The Austrian leader slammed Mrs Merkel, saying that while in principle he understands the conditions for European Union aid, “I would just ask, not only to constantly focus on refugees,” Die Welt reports.

Kurz argued that the main focus of the EU should be to strengthen the external borders of the political bloc to stop illegal mass migration, rather than just look at redistributing migrants once they enter.

The remarks strengthen Kurz’s previous opposition to the European Union’s migrant quota system which has been totally rejected by countries like Hungary and Poland who have refused to take part in it.

“I’m convinced that the solution to the migrant problem lies with decent border protection and stronger help in countries of origin,” Kurz, the youngest Chancellor in recent Austrian history, said last month.

European Parliament President Antonio Tajani has agreed with Merkel’s proposal, saying: “If you do not want to follow the rules, you have to pay something,” as EU Budget and Human Rights Commissioner  Günther Oettinger.

European Commission President Jean-Claude Juncker raised concerns over the growing ideological split between the western European countries and the central and eastern European states.

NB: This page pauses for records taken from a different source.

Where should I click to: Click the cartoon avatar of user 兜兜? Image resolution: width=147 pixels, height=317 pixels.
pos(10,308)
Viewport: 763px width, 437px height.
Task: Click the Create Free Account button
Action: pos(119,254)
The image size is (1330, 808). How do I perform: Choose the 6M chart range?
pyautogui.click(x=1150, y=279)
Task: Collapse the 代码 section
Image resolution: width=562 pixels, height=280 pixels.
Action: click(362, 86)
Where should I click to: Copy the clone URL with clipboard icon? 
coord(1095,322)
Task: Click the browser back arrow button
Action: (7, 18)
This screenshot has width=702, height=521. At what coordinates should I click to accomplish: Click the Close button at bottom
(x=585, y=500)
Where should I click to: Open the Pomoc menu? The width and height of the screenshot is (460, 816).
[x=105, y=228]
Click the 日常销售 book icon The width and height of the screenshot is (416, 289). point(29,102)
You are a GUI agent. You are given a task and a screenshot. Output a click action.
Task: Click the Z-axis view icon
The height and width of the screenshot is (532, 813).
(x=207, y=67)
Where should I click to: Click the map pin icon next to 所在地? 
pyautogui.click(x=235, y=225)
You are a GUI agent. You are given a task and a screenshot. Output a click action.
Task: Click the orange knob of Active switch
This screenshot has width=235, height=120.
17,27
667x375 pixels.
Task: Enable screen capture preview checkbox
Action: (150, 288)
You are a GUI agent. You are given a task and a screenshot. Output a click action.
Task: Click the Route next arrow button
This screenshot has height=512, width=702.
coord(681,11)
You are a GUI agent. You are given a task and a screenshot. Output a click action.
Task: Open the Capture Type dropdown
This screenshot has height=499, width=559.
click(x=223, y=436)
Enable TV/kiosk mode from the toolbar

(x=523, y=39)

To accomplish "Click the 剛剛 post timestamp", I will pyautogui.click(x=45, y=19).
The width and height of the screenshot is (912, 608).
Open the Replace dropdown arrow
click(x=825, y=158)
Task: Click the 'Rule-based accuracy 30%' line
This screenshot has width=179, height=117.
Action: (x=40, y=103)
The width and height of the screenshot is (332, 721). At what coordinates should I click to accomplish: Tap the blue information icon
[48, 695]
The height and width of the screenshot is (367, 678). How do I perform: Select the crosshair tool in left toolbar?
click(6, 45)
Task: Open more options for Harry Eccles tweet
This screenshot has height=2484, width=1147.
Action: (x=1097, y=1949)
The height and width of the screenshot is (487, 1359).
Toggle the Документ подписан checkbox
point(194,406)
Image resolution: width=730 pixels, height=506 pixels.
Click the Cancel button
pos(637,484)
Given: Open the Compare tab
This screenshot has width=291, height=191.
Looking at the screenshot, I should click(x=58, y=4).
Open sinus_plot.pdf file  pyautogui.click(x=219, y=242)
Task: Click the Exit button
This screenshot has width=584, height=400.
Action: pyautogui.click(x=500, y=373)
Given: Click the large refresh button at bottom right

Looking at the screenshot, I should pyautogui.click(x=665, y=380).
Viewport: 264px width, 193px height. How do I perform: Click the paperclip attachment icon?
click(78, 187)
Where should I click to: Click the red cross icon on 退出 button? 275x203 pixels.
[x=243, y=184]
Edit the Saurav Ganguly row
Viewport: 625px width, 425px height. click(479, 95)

“I do not want a new split in Europe, we have enough of that,” he said.

The EU Commission president has made it clear in the recent past that he sees mass migration largely as inevitable, and that Europe needs mass migration from areas like Africa.

“If we don’t offer legal ways of emigrating to Europe, and immigrating within Europe, we will be lost,” Juncker claimed in November 2017.

Juncker and Merkel may find fresh resistance to their migrant policies after the Italian elections next month as the coalition between the populist anti-mass migration Lega party and the conservative Forza Italia, led by former Prime Minister Silvio Berlusconi, look to seize power.

Both Berlusconi and Lega leader Matteo Salvini have promised to deport hundreds of thousands of illegal migrants and secure the country’s borders.